Give again, exactly as written, each line of the material below starting at the line that contains "Download the clip using the download icon" and ending at the line that contains "You are a computer-use agent. The". Both ends count, and no other line does.

§ Exercise input:
○ ○ ○

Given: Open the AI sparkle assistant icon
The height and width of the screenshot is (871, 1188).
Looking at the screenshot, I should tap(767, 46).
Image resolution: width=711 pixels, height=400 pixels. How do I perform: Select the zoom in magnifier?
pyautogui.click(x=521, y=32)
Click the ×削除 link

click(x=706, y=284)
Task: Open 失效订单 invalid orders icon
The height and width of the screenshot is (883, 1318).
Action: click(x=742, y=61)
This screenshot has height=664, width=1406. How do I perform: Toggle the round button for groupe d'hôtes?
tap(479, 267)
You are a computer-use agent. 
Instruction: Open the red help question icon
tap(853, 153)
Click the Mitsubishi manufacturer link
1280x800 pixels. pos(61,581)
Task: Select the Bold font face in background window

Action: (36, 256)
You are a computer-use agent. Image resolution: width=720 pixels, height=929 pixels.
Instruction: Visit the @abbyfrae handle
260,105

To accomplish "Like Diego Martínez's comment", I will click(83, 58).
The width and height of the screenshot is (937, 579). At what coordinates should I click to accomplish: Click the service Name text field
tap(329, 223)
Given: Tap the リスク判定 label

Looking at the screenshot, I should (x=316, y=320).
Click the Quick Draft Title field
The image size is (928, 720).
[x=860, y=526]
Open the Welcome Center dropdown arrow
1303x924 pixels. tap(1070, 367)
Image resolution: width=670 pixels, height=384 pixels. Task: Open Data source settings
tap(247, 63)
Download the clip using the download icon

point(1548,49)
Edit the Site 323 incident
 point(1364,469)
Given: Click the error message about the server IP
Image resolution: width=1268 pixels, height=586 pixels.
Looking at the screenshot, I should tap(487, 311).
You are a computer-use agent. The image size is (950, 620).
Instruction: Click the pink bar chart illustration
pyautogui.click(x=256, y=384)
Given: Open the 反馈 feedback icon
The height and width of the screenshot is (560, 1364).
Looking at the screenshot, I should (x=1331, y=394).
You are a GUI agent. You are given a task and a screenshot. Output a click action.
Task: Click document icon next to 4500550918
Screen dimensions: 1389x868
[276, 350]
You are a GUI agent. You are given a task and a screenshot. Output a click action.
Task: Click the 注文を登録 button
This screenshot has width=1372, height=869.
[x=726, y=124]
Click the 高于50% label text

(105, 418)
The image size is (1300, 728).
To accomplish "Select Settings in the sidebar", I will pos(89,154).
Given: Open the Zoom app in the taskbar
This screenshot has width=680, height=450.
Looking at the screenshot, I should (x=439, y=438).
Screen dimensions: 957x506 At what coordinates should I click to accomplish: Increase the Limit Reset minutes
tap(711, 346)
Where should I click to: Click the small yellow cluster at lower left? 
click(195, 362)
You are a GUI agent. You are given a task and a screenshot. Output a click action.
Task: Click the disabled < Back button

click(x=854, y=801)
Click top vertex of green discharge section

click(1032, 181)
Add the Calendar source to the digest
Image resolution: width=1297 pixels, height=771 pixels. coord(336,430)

○ ○ ○

§ Reply to the exercise:
Download the clip using the download icon

point(1548,49)
Edit the Site 323 incident
 point(1364,469)
Given: Click the error message about the server IP
Image resolution: width=1268 pixels, height=586 pixels.
Looking at the screenshot, I should tap(487, 311).
You are a computer-use agent. The image size is (950, 620).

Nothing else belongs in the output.